We Need To Talk About Kevin, 2011

We Need To Talk About Kevin, İskoç kadın yönetmen Lynne Ramsay’ın çektiği, yazar Lionel Shriver’ın aynı adlı romanından uyarlanan filmdir. Son dönemlerin en çarpıcı ve en konuşulan filmlerinden olan filmin Cannes’da altın palmiye başta olmak üzere birçok başka dalda adaylıkları vardır.
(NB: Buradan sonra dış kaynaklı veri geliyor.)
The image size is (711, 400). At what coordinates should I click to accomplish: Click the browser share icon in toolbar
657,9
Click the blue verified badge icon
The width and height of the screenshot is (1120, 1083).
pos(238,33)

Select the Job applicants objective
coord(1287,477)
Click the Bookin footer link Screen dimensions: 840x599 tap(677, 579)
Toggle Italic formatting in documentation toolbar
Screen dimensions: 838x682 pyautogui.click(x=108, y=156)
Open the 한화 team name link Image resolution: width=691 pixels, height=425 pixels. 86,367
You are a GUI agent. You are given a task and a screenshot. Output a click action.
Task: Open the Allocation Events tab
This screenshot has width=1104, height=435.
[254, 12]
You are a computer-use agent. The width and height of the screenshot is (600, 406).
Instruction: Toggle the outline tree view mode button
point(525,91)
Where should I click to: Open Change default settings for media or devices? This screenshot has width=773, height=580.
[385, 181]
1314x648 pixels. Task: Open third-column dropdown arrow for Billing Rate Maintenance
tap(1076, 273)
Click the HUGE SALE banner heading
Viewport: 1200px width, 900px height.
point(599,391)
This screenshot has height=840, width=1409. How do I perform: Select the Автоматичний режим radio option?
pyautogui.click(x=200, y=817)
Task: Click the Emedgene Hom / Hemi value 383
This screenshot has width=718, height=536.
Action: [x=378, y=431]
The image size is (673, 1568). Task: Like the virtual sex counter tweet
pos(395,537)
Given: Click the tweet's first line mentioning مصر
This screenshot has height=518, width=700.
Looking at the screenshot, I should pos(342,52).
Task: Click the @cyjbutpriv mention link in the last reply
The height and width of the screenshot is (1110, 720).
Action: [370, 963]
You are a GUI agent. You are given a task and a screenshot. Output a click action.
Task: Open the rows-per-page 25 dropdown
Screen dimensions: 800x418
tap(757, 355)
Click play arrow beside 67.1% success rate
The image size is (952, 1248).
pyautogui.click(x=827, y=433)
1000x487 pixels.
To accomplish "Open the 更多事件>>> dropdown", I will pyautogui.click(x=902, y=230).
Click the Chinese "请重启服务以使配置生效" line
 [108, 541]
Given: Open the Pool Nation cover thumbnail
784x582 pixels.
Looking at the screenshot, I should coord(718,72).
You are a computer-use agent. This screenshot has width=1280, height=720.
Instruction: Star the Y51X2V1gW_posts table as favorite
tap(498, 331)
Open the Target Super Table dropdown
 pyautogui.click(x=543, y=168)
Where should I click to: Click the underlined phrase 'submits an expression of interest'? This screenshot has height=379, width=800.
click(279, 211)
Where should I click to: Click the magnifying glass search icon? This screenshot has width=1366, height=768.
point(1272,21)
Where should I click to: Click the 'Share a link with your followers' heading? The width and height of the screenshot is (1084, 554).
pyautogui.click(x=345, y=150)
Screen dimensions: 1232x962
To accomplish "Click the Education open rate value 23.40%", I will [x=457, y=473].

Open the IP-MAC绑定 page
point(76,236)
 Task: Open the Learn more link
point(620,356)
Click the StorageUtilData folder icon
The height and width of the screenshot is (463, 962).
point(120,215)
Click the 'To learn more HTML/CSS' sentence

Filmde Spike Jonze’un yönettiği 2002 yapımı başyapıt Adaptation, Jim Jarmusch’un yönettiği 2005 yapımı romantik komedi Broken Flowers, 2013’te oldukça ses getiren ve ülkemizde başka sinema kapsamında gösterime giren Only Lovers Let Alive ve günümüzde yaptığı aktivist hareketlerle de oldukça büyük bir hayran kitlesi bulunan İngiliz aktrist Tilda Swinton, İsveç sinemasının popüler yönetmenlerinden Lasse Hallström’ün 1993’te çektiği What’s Eating Gilbert Grape, Paul Thomas Anderson’ın 1996’daki noir başyapıtı Sydney, gene Anderson’ın 97’de kendini tam olarak sinemaya altın harflerle yazdırdığı ve çektiğinde henüz 27 yaşında olduğu Amerika’daki porno film sektörünü anlattığı Boggie Nights, Scorsese’nin 2000’lere giriş filmi olan Gangs Of New York ve Rob Marshall’ın 2002’de çektiği 6 oscarlı gişe makinesi Chicago filmleriyle hatırlayacağımız, genelde yan rollerde karakter oyunculuğuyla tanınan aktör John C. Reilly ve 2008 yapımı Afterscholl, 2012 yapımı The Perks of Being a Wallflower gibi filmlerle hatırlayacağımız genç aktör Ezra Miller rol alır.
Film, doğduğu andan itibaren annesine karşı sevgisizlik besleyen ve kendi içinde sapkınlıkları olan genç Patrick’in doğumundan ergenliğine uzanan süreci ve annesinin günümüzde tek başınayken kendini toparlamaya çalışmasını anlatır. Film özellikle Ezra Miller ve Tilda Swinton’ın unutulmaz oyunculuklarıyla hatırlanmasının yanı sıra finalindeki unutulmaz katliam sahnesiyle de hatırlanır.